The next distraction in my life become video production. I enrolled in our local schools media and news program, becoming obsessed with the idea of making a better production. I fell in love with the idea of making something so many people would see and with no limitations I felt free for the first time. I was able to make things with no restrictions. I had the motivation, the tools, and the people I needed to achieve my fever dreams of creation and I felt a sense of fulfillment that I had never felt before. Over this past summer I worked on creating my own production company. With the idea in my head about this previous years unbridled freedom I was convinced that I had found my true destiny. This year however I had my dream crushed. I realized that in everything I did I was being spoon fed the prophesied ideals of young filmmakers and creators. In reality the world of film is much, much more complicated. A truly creative person is stubborn. I had thought that I had understood what it meant to be just that. I was dead wrong. The ideas of some of my classmates surprised and impressed me. They overcame what I can only imagine their own personal hurdles to create thing adults dream of. From full featured movies to commercials these kids were more representatives’ of the creative culture than anyone I had ever met. And with their creativity came their stubbornness. From the subtle tweaks and suggestions to the attitude of a helicopter parent. Each creative person has their own personality. Though frustrating to no end, I could accept this. People love the things that they make, and the passions that they have are, to an extent, who they are. I respect them for their creations and talents. Those who I don’t respect however are the leaches. Those who spend their time pretending to be the geniuses of old when they have no creative spark of their own. They dream of being as great as those who they leach off of, and adopt a parasitic attitude. How many headaches they cause me. It was in these people I caught a glimpse outside of my rose colored glass, the illusion was shattered. Media was not the dream I had been chasing for my whole life, though amazingly fun I looked back into myself. It was at this time I knew what I loved and still love to do.

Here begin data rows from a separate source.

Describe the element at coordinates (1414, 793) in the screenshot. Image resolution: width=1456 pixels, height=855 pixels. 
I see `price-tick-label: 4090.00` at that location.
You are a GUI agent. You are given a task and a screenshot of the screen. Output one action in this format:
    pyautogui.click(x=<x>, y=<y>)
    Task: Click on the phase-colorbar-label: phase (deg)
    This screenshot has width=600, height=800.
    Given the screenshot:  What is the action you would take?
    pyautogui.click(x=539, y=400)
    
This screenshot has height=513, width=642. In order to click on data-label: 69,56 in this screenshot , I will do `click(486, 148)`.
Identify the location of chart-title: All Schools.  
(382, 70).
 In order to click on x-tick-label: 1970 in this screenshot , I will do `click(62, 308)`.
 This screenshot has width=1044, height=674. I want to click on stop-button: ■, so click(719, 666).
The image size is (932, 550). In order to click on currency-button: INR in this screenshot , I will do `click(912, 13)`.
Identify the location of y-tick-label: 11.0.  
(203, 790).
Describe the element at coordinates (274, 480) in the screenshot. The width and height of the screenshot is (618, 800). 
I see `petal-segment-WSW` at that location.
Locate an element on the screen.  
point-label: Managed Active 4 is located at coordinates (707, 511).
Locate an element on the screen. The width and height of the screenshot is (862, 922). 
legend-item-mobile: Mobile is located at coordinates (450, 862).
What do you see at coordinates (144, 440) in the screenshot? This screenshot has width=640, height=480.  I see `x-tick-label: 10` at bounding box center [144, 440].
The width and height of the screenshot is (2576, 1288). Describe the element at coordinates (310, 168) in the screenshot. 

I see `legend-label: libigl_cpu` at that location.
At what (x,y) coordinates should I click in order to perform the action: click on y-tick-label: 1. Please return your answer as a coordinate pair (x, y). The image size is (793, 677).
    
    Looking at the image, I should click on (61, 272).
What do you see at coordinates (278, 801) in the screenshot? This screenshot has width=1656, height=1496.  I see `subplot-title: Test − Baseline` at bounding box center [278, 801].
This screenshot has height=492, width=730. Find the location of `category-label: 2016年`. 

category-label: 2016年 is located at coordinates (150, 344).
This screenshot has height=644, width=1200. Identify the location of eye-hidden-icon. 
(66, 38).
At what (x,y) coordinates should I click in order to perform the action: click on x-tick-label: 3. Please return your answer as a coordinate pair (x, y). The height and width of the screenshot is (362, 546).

With era of my life ending I realize that I still am where I first started, here where I am today. With a full view of my passion in front of me, it is only in my actions in which I readily ignore this passion that I end up harming myself. Since this year I’ve learned to better control my procrastination, though on some subjects it is rampant. For the things I do not care about I don’t feel the need to suppress it. But on the subject of things that matter in my life I have overcome it. It’s almost as if a weight has been lifted off of my chest. I feel more free than I have ever felt before. I have once again reached the beginning of the path that loops forever. It is at this point in my life that I am given a choice, to choose the same path or move on and into the unknown at which I will take the road less traveled by.